Кто ты будешь такой? - стр. 13
Дарья Алексеевна попыталась улыбнуться, вручила куклу:
– Алечка, это тебе.
Неловко провела по волосам дочери, потом попросила разрешения позвонить. И пока она говорила по телефону, директриса встала из-за стола, приблизилась к бывшей уже воспитаннице, наклонилась и прошептала:
– Твоя мама может что-то не помнить, не бойся, это последствия болезни.
– А потом вспомнит?
– Должна, – сказала директриса, но как-то не очень уверенно.
– А она помнит, что она моя мама?
– Ну конечно, иначе бы не пришла за тобой.
Несколькими часами позже в поезде мать купила два чая, достала бутерброды, заварила лапшу в коробочках. Ехали в Иваново. Почему, зачем Иваново? Боковые места, собранный столик на нижней полке, пар от стаканов с чаем на окне, за ним – осенний день, тот самый, который «стоит как бы хрустальный, и лучезарны вечера». Аля учила это стихотворение в прошлое воскресенье. По привычке хотела набросать на запотевшем стекле клеща, но теперь в этом не было смысла.
– Мы едем искать папу?
Поезд с грохотом промчался мимо станции, старушек с ведрами яблок и пирамидами оранжевых тыкв. Мать мелким глотком отпила чай, разжала губы:
– Домой.
Поев, прибралась и легла на верхнюю полку, выставив спину, обтянутую свитером.
– Мама, это ты? – спросила ее Аля тихо.
Будто не услышала, а может, и самом деле не услышала, так и пролежала в одной позе наверху до самого прибытия.
На том главное детство Али, то, которое для человека все равно что ядро для ореха, навсегда и кончилось. В Иваново поселились в деревянном доме: голубая краска с фасада облезла, наличники затейливо вились вокруг окон, крыльцо с тремя ступеньками скрипело. Возле дома росла раздавшаяся вширь сосна со скверным характером, кидавшаяся шишками и стонавшая по ночам. Дарья Алексеевна вначале нет-нет да и брала Алю за руку, дарила игрушки, целовала на ночь, забыв, что никогда так не делала. Но потом перестала, снова принялась называть дочь Алевтиной, выбросила брюки и опять перешла на платья и юбки. Похоже, припомнила все, кроме тех лет, когда искали отца. Это время полностью исчезло из ее памяти, словно кто-то (она сама?) вырезал его ножницам, а то, что было до и после, заново склеил. Когда Аля напоминала про отца – про то, как она, мать, говорила, что у них с Сережей та самая великая любовь, о которой снимают фильмы, про дома, где они жили, когда переезжали с места на место в поисках отца, – Дарья Алексеевна качала головой и говорила, что Алевтина что-то путает, или даже – Алевтина все выдумывает. Отец Алевтины умер. Алевтине в интернате было тяжело, и она все придумала.

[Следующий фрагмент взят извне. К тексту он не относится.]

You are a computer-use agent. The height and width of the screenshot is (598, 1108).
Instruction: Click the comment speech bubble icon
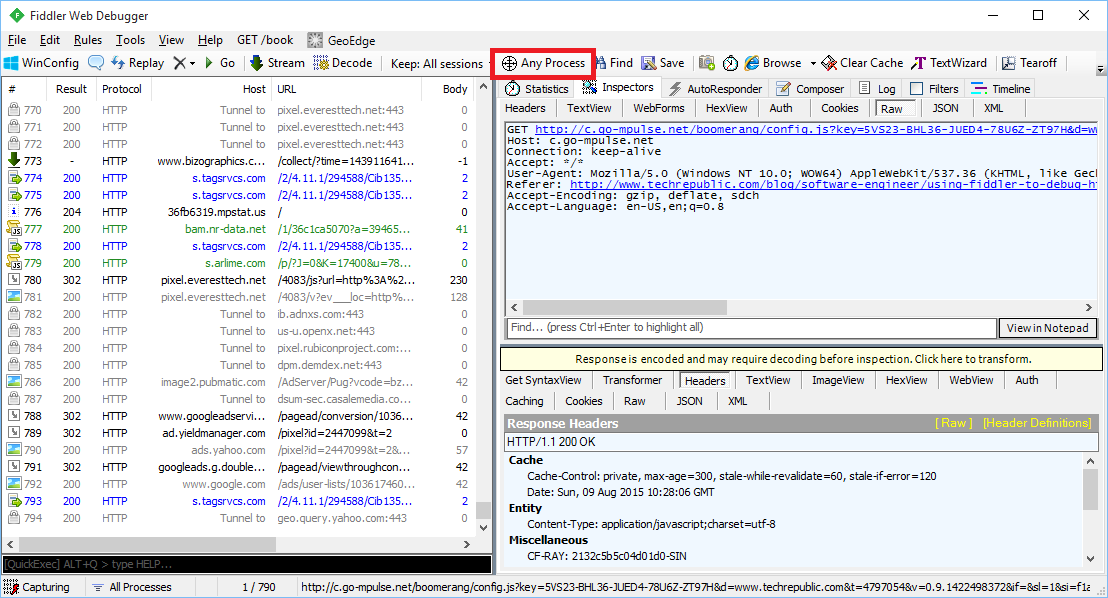96,63
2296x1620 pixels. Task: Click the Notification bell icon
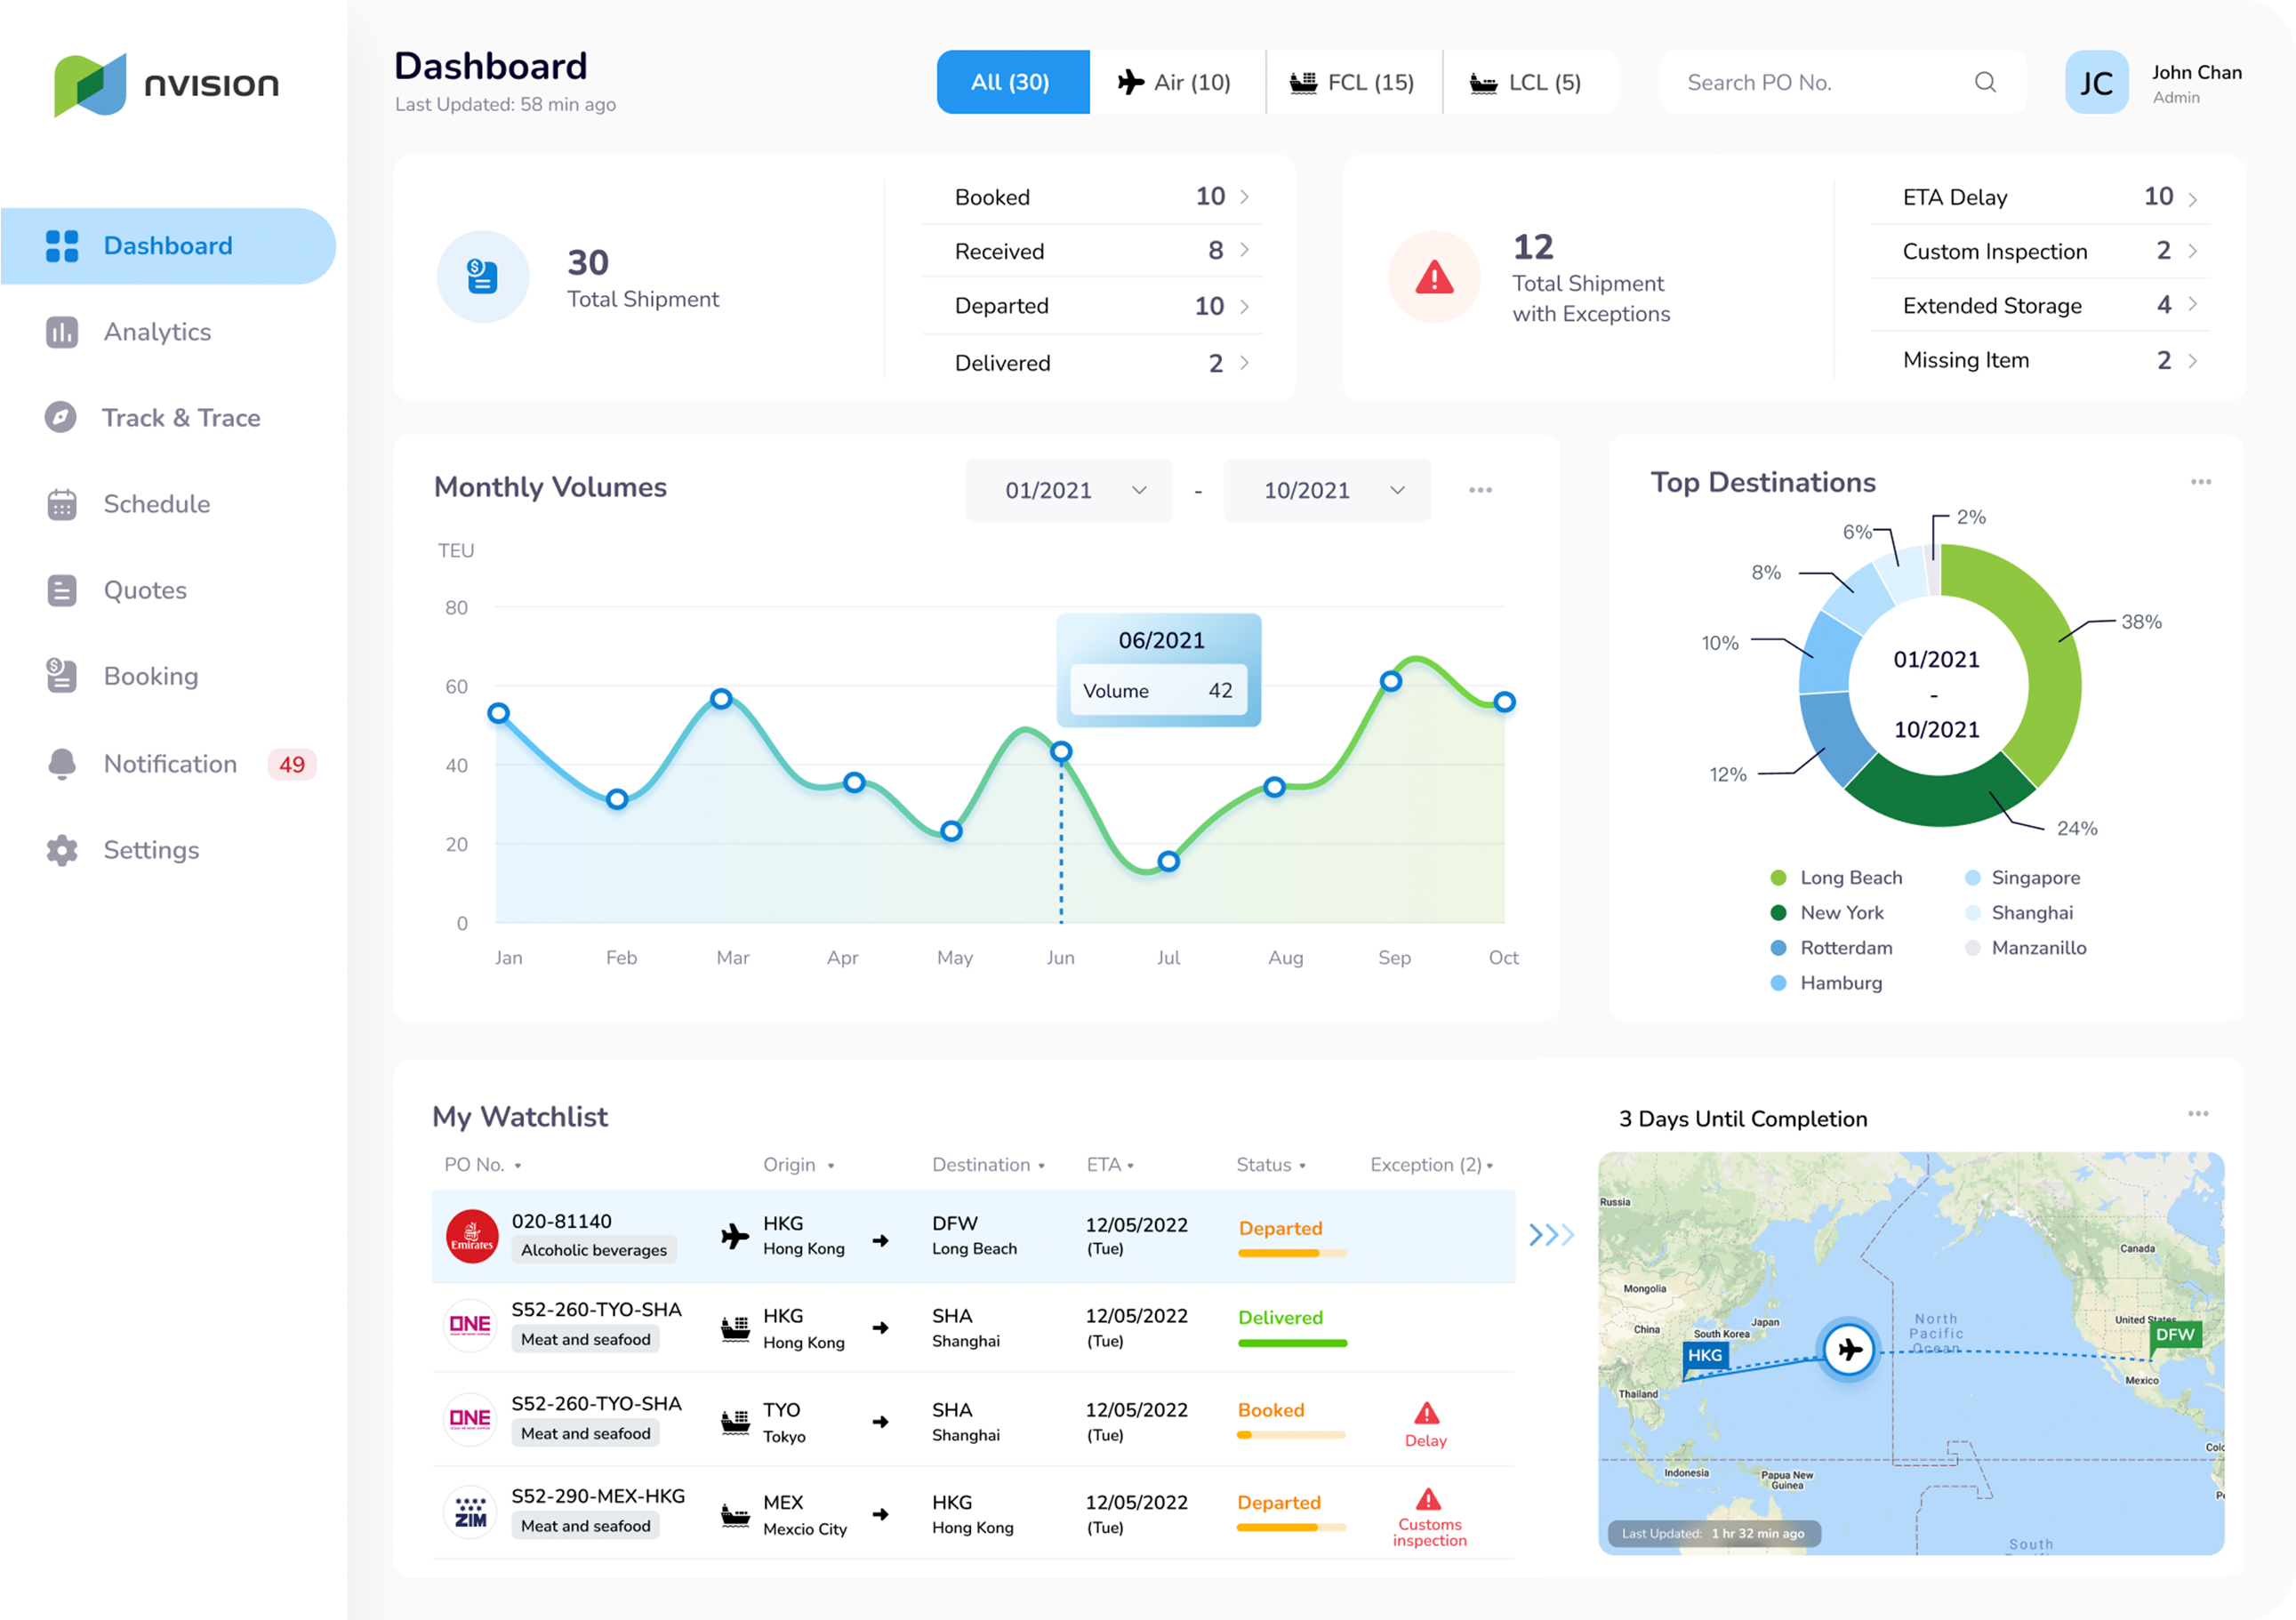pos(62,764)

Мать работала в типографии. Несмотря на проблемы с левой рукой и немного замедлившуюся речь, она оставалась привлекательной женщиной. Через год вышла замуж, потом родился Павлик. Дарья Алексеевна научилась готовить блюда вроде ризотто с белыми грибами, копченой грудинки с яблочным муссом и пряной капустой, щуки, фаршированной гречневой кашей с жареным луком и шкварками, ну и тому подобное. Прежде чем есть, называла эти блюда отчиму и Павлику вслух. Стала выстраивать в кладовке соленья и варенья. Начищать до блеска вилки и ложки. Выглаживать вещи и складывать их ровными стопками в комоде. Все время что-то терла, чистила, но, судя по выражению лица, не могла удовлетвориться результатом. Чистота, как в операционной, все казалась ей недостаточной, и даже в выставленной точно по линейке обуви в прихожей она умудрялась углядеть хаос.